Kabar tersebut disampaikan oleh Kepala Badan Komunikasi Strategis DPP Partai Demokrat, Herzaky Mahendra Putra dalam keterangan tertulisnya. Dia menyampaikan bahwa surat tersebut ditandatangani langsung oleh Ketua Umum Partai Demokrat Agus Harimurti Yudhoyono (AHY) dan Sekjen Teuku Riefky Harsya.
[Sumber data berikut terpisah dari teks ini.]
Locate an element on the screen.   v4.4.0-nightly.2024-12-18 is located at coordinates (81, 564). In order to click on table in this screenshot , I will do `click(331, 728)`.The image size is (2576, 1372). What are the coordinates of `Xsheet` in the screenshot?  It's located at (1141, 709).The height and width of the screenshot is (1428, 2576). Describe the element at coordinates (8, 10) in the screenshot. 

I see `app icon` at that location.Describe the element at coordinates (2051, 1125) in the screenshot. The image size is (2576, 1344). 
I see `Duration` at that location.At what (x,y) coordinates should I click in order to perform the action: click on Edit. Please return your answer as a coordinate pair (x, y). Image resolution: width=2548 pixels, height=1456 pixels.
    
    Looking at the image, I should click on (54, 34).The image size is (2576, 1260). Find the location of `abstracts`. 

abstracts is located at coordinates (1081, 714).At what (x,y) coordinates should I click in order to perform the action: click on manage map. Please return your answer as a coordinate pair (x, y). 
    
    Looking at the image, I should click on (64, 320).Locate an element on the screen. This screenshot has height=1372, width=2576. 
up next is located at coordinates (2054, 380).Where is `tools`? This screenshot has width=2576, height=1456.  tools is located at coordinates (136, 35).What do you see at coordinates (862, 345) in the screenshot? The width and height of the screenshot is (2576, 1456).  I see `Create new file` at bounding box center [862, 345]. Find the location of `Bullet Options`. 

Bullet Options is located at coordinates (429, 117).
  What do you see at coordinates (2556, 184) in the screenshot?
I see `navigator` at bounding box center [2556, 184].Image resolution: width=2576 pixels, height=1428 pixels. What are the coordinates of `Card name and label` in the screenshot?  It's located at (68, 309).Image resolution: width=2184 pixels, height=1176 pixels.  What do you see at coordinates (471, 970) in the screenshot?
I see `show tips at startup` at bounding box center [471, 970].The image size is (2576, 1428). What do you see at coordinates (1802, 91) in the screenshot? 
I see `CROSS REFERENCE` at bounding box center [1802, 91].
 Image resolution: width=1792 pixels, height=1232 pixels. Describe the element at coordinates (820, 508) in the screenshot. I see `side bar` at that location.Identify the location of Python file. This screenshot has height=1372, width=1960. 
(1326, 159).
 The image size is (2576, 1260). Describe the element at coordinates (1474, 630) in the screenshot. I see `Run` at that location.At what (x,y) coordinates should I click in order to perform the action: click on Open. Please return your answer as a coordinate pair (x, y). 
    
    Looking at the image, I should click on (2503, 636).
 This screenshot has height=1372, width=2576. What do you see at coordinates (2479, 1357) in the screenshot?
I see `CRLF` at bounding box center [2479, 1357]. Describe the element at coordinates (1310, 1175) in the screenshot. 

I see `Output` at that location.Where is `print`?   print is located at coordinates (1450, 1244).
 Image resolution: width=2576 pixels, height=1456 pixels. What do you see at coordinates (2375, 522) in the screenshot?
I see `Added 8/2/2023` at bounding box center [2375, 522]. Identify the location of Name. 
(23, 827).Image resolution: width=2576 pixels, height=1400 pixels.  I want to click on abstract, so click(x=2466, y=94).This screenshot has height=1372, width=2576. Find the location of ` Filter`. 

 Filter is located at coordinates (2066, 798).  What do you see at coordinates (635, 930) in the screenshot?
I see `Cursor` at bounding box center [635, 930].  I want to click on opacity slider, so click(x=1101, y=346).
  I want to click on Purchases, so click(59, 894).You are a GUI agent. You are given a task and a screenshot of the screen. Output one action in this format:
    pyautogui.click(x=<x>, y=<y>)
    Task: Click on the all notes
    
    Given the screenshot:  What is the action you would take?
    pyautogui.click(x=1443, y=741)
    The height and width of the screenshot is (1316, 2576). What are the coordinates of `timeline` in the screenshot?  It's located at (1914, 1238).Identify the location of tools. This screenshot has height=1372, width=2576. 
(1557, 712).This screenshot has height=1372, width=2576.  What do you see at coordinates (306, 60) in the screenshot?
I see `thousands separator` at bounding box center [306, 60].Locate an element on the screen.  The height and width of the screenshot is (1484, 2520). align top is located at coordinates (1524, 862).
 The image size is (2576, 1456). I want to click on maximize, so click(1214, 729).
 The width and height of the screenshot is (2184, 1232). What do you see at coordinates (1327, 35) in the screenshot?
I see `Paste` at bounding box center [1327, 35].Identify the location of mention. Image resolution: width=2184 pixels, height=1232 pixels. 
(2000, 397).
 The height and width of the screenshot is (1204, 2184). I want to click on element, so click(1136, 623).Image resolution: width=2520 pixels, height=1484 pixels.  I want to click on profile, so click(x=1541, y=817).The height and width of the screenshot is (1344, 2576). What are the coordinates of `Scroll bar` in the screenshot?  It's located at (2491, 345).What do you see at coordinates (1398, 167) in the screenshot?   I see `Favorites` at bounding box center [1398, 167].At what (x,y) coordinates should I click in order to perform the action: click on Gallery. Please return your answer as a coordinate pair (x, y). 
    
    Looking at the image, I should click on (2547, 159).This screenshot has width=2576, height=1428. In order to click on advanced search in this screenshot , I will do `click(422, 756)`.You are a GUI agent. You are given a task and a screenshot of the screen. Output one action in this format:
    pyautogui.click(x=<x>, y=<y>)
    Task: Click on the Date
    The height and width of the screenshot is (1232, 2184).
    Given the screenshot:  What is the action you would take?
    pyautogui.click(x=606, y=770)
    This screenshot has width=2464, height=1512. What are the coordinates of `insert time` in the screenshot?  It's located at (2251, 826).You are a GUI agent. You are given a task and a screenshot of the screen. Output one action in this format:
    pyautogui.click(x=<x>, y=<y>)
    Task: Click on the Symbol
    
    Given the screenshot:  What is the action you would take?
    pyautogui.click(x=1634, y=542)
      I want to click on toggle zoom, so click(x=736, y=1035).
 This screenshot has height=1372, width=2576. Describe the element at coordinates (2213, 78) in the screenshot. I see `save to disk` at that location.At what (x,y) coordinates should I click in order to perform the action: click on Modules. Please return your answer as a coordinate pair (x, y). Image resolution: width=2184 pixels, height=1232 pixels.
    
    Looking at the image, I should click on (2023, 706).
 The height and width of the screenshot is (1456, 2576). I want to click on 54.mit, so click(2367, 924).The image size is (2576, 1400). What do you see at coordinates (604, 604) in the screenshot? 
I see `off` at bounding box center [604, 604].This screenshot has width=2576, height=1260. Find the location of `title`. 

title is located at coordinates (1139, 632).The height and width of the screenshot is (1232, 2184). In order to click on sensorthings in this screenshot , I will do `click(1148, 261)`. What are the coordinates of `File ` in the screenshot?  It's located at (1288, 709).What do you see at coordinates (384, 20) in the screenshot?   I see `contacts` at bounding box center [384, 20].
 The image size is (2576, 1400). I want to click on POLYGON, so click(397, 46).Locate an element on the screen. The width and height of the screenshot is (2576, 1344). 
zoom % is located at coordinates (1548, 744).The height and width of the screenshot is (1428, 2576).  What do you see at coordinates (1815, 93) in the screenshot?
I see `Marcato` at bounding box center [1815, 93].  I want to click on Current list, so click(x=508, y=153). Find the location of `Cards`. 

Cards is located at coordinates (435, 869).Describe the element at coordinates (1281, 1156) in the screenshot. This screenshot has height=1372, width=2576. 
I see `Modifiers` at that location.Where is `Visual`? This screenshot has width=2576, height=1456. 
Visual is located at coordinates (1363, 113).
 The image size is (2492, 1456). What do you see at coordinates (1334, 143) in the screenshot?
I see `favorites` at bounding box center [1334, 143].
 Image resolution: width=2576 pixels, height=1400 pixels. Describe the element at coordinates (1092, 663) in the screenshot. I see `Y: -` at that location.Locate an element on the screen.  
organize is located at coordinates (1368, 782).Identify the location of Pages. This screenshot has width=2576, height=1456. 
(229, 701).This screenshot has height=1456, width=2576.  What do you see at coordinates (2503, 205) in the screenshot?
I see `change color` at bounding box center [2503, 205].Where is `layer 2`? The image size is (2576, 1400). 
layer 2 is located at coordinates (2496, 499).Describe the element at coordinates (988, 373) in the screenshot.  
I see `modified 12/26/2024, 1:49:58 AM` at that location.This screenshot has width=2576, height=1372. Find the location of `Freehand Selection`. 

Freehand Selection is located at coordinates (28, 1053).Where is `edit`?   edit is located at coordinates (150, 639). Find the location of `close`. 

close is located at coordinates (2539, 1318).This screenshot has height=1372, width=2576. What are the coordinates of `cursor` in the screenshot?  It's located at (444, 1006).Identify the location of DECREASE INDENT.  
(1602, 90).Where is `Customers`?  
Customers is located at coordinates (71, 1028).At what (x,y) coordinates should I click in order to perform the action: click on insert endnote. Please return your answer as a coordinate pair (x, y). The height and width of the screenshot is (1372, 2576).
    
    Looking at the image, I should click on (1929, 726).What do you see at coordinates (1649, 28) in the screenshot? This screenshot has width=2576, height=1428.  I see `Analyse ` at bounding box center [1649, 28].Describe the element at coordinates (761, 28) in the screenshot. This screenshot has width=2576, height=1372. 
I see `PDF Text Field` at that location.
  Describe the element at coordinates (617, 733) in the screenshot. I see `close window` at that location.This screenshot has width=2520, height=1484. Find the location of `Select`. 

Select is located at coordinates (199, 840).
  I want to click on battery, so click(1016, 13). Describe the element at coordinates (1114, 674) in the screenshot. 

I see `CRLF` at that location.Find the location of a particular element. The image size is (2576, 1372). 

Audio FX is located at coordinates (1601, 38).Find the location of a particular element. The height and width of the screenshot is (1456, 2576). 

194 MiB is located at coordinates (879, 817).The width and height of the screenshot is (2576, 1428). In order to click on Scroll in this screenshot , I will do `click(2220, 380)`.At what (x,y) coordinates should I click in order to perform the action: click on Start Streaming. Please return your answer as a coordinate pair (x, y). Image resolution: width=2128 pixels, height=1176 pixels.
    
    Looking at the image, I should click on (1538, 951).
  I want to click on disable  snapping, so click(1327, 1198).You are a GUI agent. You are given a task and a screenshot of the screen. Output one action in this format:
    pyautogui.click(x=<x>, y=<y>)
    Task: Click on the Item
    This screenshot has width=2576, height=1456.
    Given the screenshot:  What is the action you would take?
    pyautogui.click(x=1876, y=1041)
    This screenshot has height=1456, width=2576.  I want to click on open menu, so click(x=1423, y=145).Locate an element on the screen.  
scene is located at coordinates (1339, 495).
"Partai Demokrat memohon agar Menko Polhukam, Kapolri, dan Menkumham mencegah serta menghentikan penyelenggaraan KLB yang ilegal dan inkonstitusional karena melanggar AD/ART Partai Demokrat yang sah," kata Herzaky.
Dalam surat tersebut, kata dia, partai Demokrat menguraikan sejumlah alasan. Pertama, Partai Demokrat sudah menyelenggarakan Kongres V pada 15 Maret 2020 di Jakarta. Dimana, Kongres tersebut dihadiri oleh seluruh pemilik suara yang sah yaitu seluruh Ketua DPD, seluruh Ketua DPC dan seluruh Ketua Organisasi Sayap yang terdaftar dalam AD/ART Partai Demokrat.
Baca Juga: Gelar KLB, Darmizal Yakin Moeldoko Bakal Jadi Ketum Demokrat
Pelaksanaannya, kata Zaky juga sudah memenuhi dan mencapai kuorum sesuai AD/ART Partai Demokrat. "Kongres tersebut secara aklamasi memilih Ketua Umum Partai Demokrat periode 2020-2025," ujarnya.
Dalam surat itu, kata dia, partai Demokrat menjelaskan bahwa AD/ART dan Kepengurusan Partai Demokrat hasil Kongres V sudah didaftarkan pada Kementerian Hukum dan HAM RI (Kemenkumham) untuk mendapat pengesahan.
Kemenkumham kemudian menerbitkan Surat Keputusan nomor: M.HH-09.AH.11.01 tahun 2020 tentang Pengesahan Perubahan Anggaran Dasar dan Anggaran Rumah Tangga Partai Demokrat tertanggal 18 Mei 2020, Jo. Surat Keputusan Kementerian Hukum dan Hak Asasi Manusia (HAM) RI.